(About this exercise)
Pull every line containing "agent" from the entries.

(Material supplied)
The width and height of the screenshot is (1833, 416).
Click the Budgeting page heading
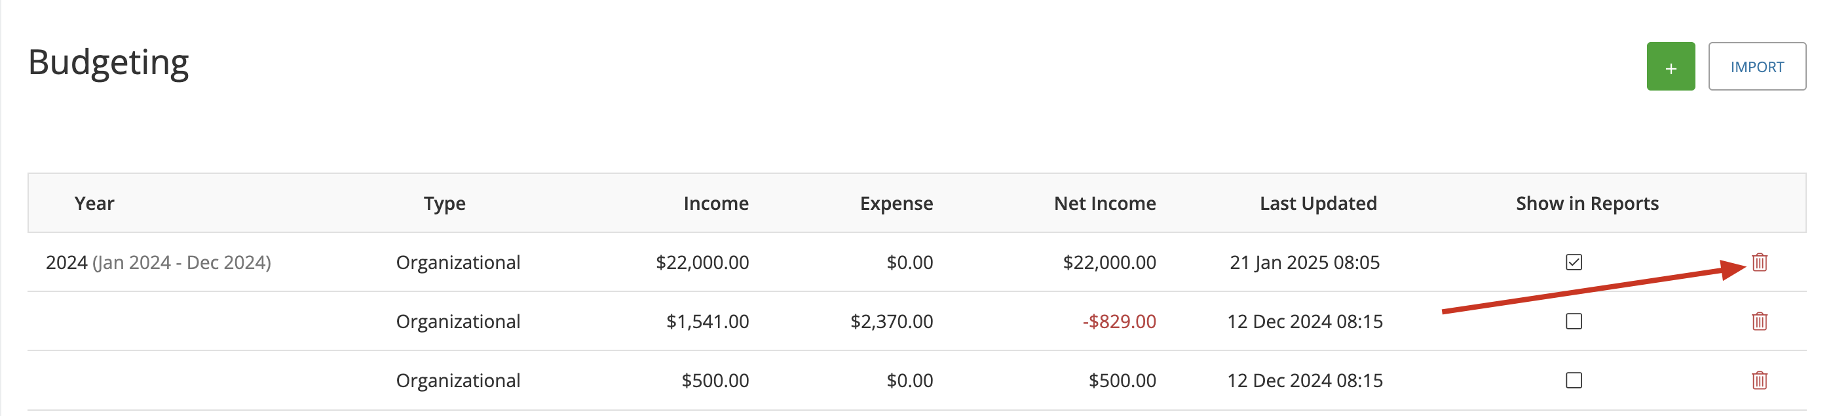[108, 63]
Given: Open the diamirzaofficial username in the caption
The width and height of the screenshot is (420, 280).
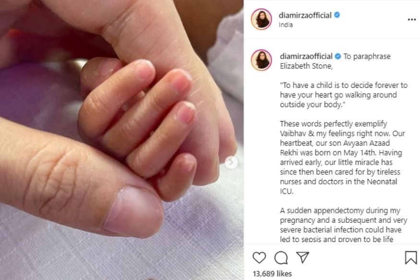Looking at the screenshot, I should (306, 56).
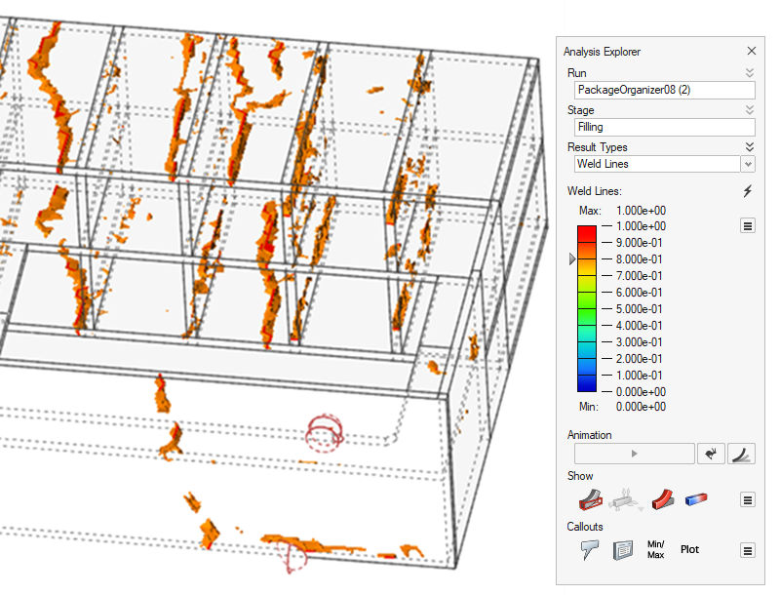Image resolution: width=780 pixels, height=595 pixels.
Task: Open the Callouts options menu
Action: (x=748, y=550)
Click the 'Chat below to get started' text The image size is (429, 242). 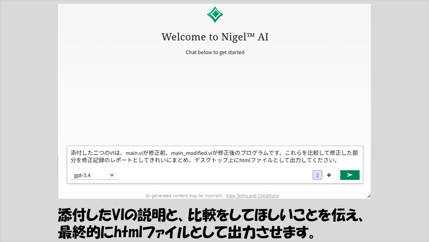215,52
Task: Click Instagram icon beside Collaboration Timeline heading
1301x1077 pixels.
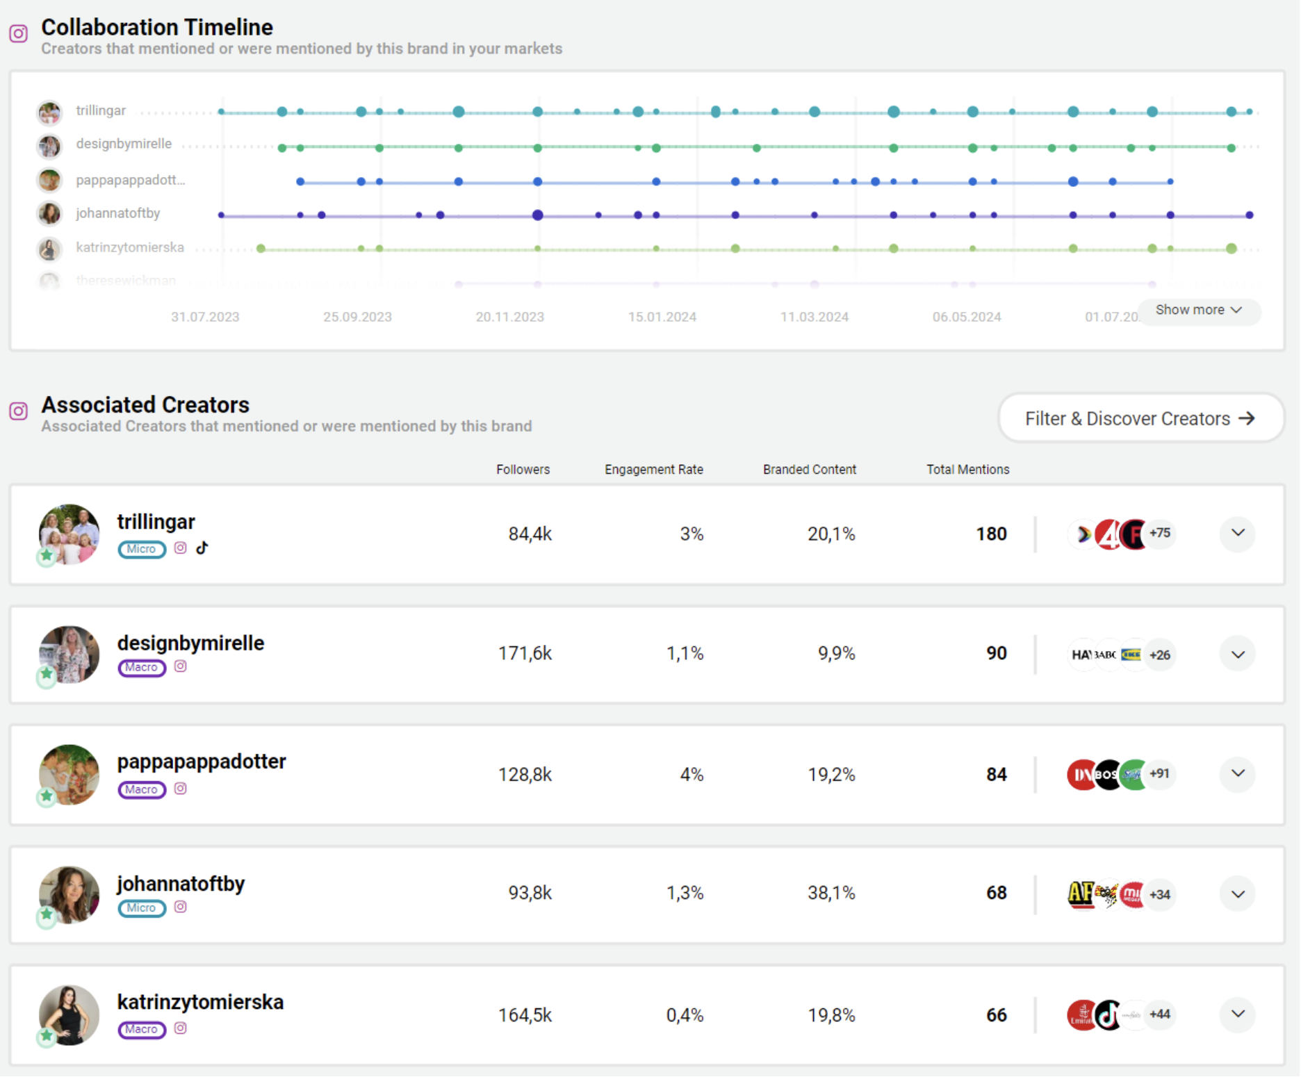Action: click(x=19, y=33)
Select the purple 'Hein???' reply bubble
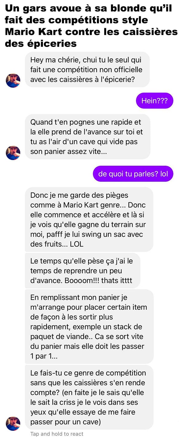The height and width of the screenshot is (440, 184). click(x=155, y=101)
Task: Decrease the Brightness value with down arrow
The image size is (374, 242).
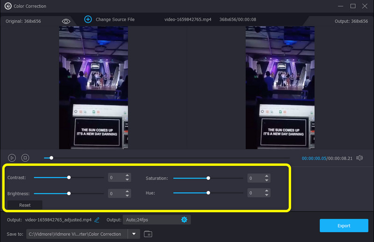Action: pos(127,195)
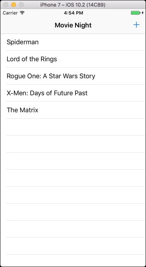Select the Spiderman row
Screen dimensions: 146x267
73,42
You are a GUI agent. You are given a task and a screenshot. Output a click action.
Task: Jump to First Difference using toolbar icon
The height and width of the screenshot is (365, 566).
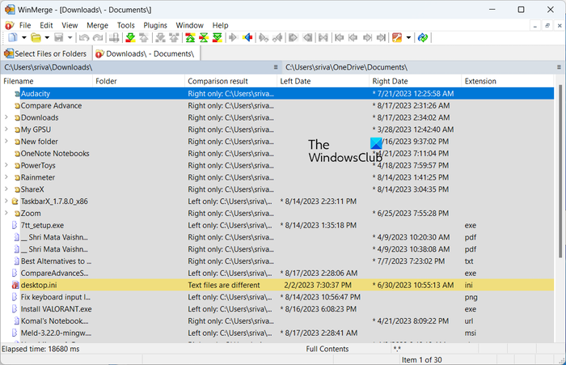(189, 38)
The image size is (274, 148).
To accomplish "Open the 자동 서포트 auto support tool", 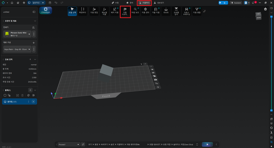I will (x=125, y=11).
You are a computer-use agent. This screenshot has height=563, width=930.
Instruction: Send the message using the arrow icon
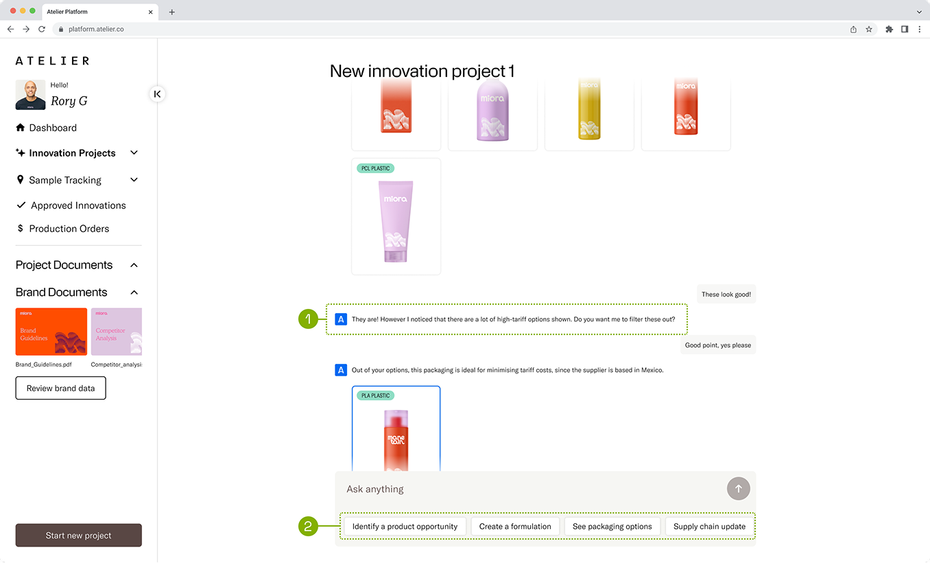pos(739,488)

(Exercise output)
You are a GUI agent. You are given a task and a screenshot. Output a click action.
You are a computer-use agent. This screenshot has height=563, width=930.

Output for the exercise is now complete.